A new method is presented to include radiation pressure effects in the modelling of close binaries. The radiative interaction of the binary components increases with T_eff⁴ and the inverse square of reduced separation, and is of particular importance for hot OB-type binaries in close configurations. Since no analytical representation of the modified potential field exists, a numerical procedure was developed to implement radiation pressure. The radiative forces are parametrized using the ratio of radiative relative to gravitational forces as normalizing factor for the calculation of the radiation pressure action on the irradiated photospheres. Both stars are considered in their correct 3D shapes. The local incident flux is obtained by an integration over the visible surface parts of the irradiating component, and the effective radiation pressure action on the irradiated star is determined with respect to the local geometrical conditions (partial shadowing and 3D orientation of the surface). Principal effects of radiation pressure on the shape of the stars and the binary configuration are demonstrated by model calculations. There are several important implications for the binary structure: the geometry of the stellar surfaces is modified; the Lagrangean points are shifted, and the shape and extent of the Roche lobes are changed; the tendency to take up inner contact in L₁ is partly counteracted by radiative forces; outer contact components (with surfaces incorporating L₂ or L₃) may be formed above some critical radiation pressure strength; obvious consequences for the evolution of systems with hot and luminous components like WR or X-ray binaries exist.

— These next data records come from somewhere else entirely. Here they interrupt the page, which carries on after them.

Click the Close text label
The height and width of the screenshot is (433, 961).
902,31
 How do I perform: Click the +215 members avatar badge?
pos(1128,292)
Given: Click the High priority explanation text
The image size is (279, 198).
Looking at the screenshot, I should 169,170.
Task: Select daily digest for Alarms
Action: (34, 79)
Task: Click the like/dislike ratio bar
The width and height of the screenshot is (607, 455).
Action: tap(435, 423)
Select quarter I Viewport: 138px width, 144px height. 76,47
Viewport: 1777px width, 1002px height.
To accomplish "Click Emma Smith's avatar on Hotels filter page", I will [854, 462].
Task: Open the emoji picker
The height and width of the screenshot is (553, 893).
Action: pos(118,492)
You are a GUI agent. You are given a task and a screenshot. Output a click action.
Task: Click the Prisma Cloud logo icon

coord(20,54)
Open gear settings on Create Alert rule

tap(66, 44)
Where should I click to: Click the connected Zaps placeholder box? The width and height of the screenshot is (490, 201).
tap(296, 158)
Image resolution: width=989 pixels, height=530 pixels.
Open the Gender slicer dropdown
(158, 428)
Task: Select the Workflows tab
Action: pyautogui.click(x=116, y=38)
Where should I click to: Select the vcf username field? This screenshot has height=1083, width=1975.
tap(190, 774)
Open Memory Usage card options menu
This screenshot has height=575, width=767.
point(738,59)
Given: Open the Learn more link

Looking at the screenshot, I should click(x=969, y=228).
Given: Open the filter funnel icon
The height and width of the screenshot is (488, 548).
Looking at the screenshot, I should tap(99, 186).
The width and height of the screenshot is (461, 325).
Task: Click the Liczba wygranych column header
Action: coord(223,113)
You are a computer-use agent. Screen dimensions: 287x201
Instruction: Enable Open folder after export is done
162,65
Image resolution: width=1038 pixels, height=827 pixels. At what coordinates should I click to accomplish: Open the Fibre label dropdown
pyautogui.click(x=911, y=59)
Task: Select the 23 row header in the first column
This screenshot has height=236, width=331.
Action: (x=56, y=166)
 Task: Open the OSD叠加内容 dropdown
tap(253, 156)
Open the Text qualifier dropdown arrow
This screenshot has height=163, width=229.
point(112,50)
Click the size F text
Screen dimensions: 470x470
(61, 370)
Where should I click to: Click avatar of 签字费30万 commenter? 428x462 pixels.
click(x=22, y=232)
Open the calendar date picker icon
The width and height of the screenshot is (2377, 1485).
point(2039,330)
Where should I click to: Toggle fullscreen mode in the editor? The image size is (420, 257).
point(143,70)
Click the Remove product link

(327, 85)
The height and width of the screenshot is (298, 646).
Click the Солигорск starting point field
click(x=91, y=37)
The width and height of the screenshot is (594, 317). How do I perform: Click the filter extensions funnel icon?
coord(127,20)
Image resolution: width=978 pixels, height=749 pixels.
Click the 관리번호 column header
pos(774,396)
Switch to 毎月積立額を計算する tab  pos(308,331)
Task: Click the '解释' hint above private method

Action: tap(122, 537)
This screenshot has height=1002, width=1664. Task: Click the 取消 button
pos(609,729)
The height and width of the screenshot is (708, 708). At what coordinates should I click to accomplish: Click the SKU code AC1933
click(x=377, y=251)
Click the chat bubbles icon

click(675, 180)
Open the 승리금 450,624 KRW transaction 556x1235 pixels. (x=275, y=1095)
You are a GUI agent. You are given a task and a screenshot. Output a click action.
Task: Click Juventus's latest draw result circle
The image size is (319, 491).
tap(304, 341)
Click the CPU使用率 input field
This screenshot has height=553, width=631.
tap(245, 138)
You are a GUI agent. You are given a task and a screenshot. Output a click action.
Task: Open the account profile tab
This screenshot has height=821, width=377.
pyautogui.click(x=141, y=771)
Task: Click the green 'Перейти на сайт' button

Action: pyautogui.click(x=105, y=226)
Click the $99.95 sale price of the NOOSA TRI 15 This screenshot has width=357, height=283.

The modified Roche potential is used as an improved model for the calculation of eclipse light curves, based on the general logistics of the Wilson-Devinney method. The inverse problem is solved by applying the nonlinear simplex parameter optimization algorithm. The feasibility of the new method is demonstrated by photometric solutions of the OB systems IU Aur and AB Cru. The implementation of radiation pressure effects yields improved solutions compared with conventional methods, even in the case of small radiation pressure parameters (e.g. ≤1% for IU Aur). Therefore it appears promising to apply the method to hot O-type systems with non-negligible radiative effects, in order to derive more reliable absolute dimensions for this particularly important group of stars.